In the colonial and postcolonial eras, it has been a common crime but one marked with contradictions. (Note: "(Preface:)Cattle theft was a common crime in British India, and yet one marked by contradictions. While the protection of property was for many a defining feature of the modern state, colonial administrators were often loath to interfere in the negotiations by which Indians commonly arranged the return of stolen cattle. ... (p. 35) Cattle and buffaloes (which were often lumped together in official discussions of this crime) were critical to the practice of agriculture in much of north India, particularly in those areas where animal power was needed to operate wells for irrigation. British officials thus recognised early on the importance of cattle ownership as a critical adjunct of the establishment of a productive agricultural economy, and of clear, revenue-paying rights to land.") According to David Gilmartin, the crime of cattle theft was perceived by the colonial-era British officials as a "potential political danger" that threatened "to corrupt the whole structure of the administration, for its pervasiveness threatened to undercut the position of the state as the protector and legal guarantor of the individual as a productive owner of revenue-producing property". In contemporary times, the demand for meat has led to cattle becoming a target of mass-theft. According to The New York Times and other sources, cattle theft for beef production is a lucrative business in India.

India has over 30,000 illegal slaughterhouses that operate in filthy conditions. According to The New York Times, cattle theft is partly a source of supplies to illegal slaughterhouses.

==Mythology, rituals and texts==
Ancient myths in India such as those found in the Vedas mention cattle raiding, where it is described in terms of cosmogonic significance. These cow-theft myths trigger war and a cycle of retaliations such as in the story of Parashurama, a warrior Brahmin avatar of Hindu god Vishnu, who kills numerous Kashatriyas (warrior caste) after the theft of his father's mythical cow by the king.

In the Ramayana, states Alf Hiltebeitel, a myth speaks of the sins of "murdering children, sages and cows" leading to war, migration of communities and social upheaval. The story, states Hiltebeitel, not only condemns the murder of a sage and the theft of a cow, but also extends its analogy between calves and children. The Kamadhenu and Vasistha-Visvamitra conflict legend found in the Ramayana, states Adheesh Sathaye, is based on cattle theft motif, where Visvamitra fails to steal the mythical cow, repents and transforms himself into a Brahmin sage.
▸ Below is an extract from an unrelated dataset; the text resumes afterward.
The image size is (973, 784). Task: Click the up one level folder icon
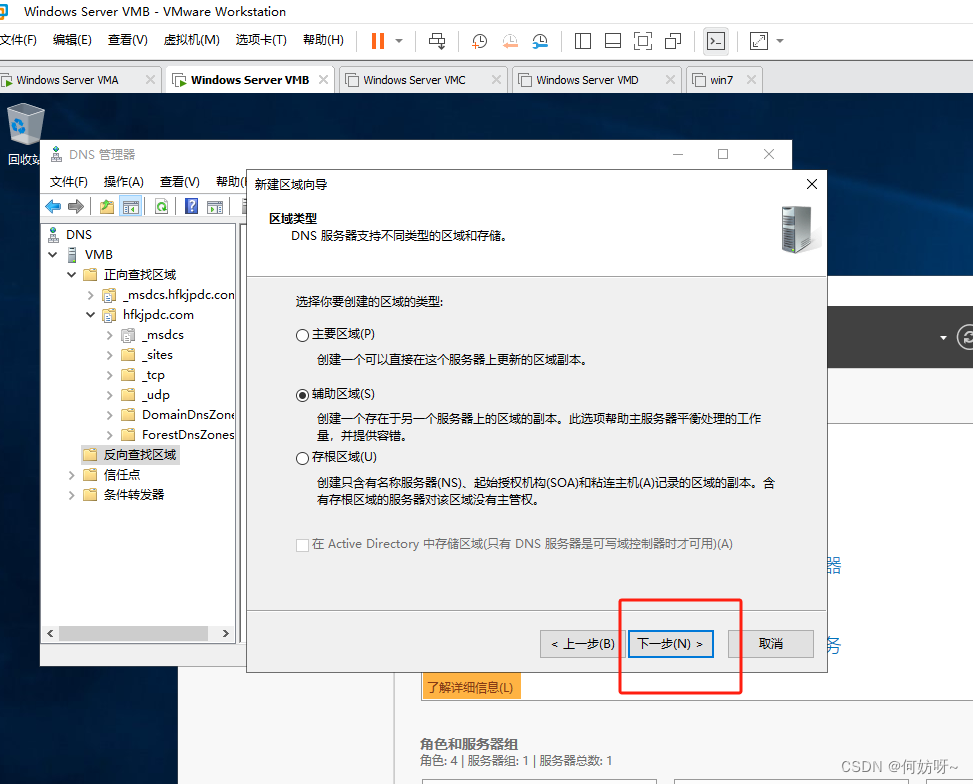click(107, 207)
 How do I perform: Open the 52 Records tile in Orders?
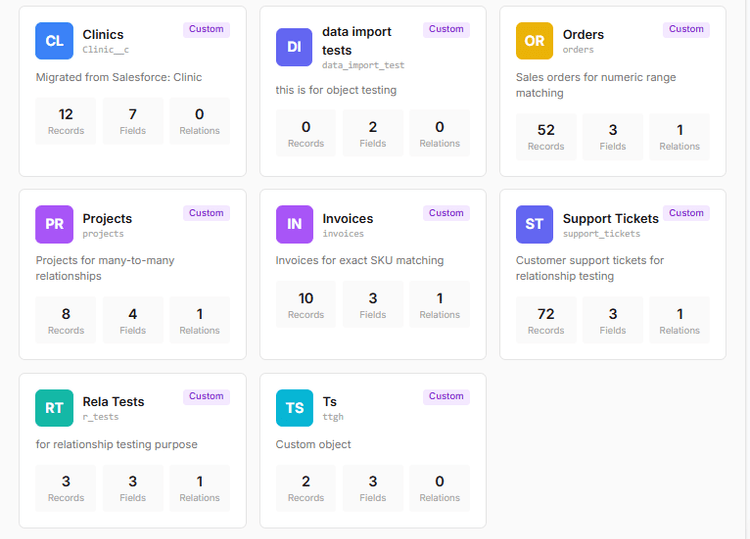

Cattle are mentioned in the Vedas more often than any other animals. In the Rigveda, the term Gavisti is mentioned in the context of conflict or battle, and this may be related to cattle raids state Macdonell and Keith. The penalty for injuring a bull was ten cows, according to Calvin Schwabe, for the theft of a cow, death. Stealing a cow, states Patrick Olivelle, is one of the crimes and sins in Manusmriti. (Note: According to Olivelle, "This ideology as developed in later Dharmasastras links specific sins to [rebirth as] specific animal bodies. Manu has a long and specific list of animal wombs (and even plants) entered by people committing specific sins and crimes: (...) by stealing a cow, a monitor lizard (...)".)

==History==

Cattle looting is mentioned as a form of warfare among pastoral peoples in the history of India. (Note: "in dry arid deserts like the Thar it would have been moveable wealth that was more desirable than control over unproductive land. The looting of cattle was a form of warfare, locally addressed as dhads, involving rival Rajput groups and had been used to augment cattle wealth as well as to settle social and political disputes.") Competitive raiding a means to show prowess by youth and community solidarity in colonial era Punjab. (Note: "David Gilmartin has demonstrated that in nineteenth century Punjab cattle stealing was undertaken by young men to show their prowess. It was a practice associated with protection of clan livelihood as well as clan honour. Village headmen as well as clan chiefs along with rassagirs extended protection to networks of cattle theft," I would argue that in the Thar, the ability to carry out such thefts was closely associated with the ability to resolve disputes.) (Note: "Far more important for British officials in (p 36) the nineteenth century, however, were the connections between cattle raiding and the solidarity of local communities. Particularly among pastoral and semi-pastoral groups in the Punjab on the fringes of agricultural settlement, cattle stealing had long involved the competitive raiding of community grazing grounds, and was, as some British officials suggested, a practice associated with the protection of clan livelihood and the defense of community honour. Physically undertaken largely by young men, 'who show off their prowess by lifting the finest animals they hear of', cattle stealing was viewed by many local leaders as far from criminal.)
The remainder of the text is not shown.